Segment Start: Extract provided

Universities will have to publish full details of pay-offs to their vice-chancellors, under guidelines issued this week.
The advice, which followed an investigation triggered by The THES , stipulates that even the source of funding used for compensation for loss of office should be declared.
The change is designed to end the practice of paying vice-chancellors large sums when they leave. Earlier this year, The THES revealed that Sir John Kingman was paid £122,000 compensation after he stepped down as vice-chancellor of the University of Bristol. With his earnings of £130,000, the pay-off almost doubled his income for the year.
In a letter sent to the chairs of governing bodies at all English institutions in June, the Higher Education Funding Council for England ordered that pay-offs for poorly performing vice-chancellors be abolished. It warned that final payments should be awarded with reference to agreed performance indicators. The letter stated that consultation work undertaken after severance must be justifiable "as securingI demonstrable benefit for the institution".
This week's guidance, which strengthens Hefce's line, will come into effect in the financial year ending July 31 2003.
The latest guidelines also insist that each set of accounts shows the vice-chancellor's income, including the salary, estimated value of benefits in kind - such as a car, medical insurance and subsidised loans - and compensation for loss of office. Pension contributions made by the university are excluded from the guidance.
That is the basis on which The THES calculates its annual league table but, at present, institutions such as Canterbury Christ Church University College and the Southampton Institute do not declare this figure.
Sir Howard Newby, chief executive of Hefce, told the chairs of governing bodies in June: "In future, it is important that institutions take care to ensure that the presentation in their accounts of this sensitive information is clear, accurate and unambiguous."

Segment End: Extract provided

• **Assignment 1**:
In the article on vice-chancellor pay-offs, how much compensation was Sir John Kingman paid after stepping down at the University of Bristol?
• **Assignment 2**:
Retype the part of the article on vice-chancellor pay-offs starting with "Universities will have" and going on through "should be declared.".

Segment Start: Data records

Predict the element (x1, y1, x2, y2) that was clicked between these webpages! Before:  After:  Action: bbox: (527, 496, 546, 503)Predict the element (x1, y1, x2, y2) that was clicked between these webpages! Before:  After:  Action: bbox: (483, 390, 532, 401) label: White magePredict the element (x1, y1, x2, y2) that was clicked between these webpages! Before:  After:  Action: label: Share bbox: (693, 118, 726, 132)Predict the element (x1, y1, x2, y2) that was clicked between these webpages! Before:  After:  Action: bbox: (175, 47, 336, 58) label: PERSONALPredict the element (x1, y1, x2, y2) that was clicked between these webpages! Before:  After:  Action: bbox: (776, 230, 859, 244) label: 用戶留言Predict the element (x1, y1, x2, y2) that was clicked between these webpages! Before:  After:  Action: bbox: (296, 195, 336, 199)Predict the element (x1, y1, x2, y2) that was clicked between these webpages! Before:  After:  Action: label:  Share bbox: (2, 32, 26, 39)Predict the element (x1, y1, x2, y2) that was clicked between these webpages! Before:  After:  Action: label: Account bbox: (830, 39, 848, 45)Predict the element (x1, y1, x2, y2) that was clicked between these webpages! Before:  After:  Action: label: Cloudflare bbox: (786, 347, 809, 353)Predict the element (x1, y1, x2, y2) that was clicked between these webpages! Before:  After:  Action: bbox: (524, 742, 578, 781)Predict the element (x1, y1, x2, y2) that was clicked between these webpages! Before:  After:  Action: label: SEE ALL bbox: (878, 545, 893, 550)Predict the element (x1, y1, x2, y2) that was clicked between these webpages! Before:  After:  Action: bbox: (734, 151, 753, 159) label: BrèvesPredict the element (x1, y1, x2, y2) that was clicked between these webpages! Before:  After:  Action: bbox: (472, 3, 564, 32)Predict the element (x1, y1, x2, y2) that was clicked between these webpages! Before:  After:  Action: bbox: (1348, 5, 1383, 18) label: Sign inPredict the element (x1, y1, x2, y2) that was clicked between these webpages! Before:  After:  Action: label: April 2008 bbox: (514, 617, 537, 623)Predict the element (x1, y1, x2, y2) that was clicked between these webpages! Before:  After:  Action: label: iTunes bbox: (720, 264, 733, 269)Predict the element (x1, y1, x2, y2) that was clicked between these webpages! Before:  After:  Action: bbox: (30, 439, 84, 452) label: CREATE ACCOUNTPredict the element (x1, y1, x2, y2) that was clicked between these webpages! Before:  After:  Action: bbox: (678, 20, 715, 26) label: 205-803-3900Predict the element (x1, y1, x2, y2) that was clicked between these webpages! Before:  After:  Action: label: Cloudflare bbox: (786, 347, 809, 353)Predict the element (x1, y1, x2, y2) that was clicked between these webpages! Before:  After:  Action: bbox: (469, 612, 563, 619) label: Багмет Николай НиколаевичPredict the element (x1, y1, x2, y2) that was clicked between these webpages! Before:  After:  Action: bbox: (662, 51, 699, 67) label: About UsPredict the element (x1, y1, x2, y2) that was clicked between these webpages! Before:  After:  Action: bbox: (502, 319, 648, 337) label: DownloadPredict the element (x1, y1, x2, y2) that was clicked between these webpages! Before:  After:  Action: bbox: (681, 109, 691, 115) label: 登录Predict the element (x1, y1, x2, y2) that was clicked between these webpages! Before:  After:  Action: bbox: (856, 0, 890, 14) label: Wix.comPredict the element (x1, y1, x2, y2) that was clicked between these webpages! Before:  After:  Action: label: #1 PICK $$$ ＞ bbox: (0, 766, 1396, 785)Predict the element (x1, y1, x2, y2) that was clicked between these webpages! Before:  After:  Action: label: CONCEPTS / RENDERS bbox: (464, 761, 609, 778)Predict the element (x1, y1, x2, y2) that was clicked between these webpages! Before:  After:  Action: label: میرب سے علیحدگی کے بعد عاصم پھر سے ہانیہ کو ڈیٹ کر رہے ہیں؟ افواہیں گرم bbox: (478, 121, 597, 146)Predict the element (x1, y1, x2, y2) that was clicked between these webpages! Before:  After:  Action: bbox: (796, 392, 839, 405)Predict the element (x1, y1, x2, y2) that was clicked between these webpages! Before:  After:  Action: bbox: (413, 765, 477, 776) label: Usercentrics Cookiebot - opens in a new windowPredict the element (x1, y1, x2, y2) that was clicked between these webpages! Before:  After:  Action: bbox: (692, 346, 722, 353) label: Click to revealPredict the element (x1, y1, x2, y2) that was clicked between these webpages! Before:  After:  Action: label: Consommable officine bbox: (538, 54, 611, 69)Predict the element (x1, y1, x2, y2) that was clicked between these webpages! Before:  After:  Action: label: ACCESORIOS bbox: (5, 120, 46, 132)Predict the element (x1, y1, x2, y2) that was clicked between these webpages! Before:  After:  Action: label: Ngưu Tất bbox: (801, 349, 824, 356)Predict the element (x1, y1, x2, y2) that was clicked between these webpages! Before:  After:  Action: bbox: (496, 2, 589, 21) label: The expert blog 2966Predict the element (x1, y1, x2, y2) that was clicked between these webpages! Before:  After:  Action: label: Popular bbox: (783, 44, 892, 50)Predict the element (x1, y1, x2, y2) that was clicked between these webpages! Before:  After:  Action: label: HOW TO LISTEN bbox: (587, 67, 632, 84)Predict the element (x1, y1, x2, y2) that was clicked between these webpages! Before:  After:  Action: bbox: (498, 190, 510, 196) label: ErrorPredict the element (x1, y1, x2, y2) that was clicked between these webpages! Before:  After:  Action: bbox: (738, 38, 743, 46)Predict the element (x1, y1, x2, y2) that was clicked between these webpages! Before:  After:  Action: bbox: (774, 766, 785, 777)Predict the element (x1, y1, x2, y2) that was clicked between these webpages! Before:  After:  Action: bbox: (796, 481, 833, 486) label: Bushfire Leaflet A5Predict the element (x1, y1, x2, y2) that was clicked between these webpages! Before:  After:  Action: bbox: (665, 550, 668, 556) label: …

Segment End: Data records

• **Output 1**:
£122,000

• **Output 2**:
Universities will have to publish full details of pay-offs to their vice-chancellors, under guidelines issued this week.
The advice, which followed an investigation triggered by The THES , stipulates that even the source of funding used for compensation for loss of office should be declared.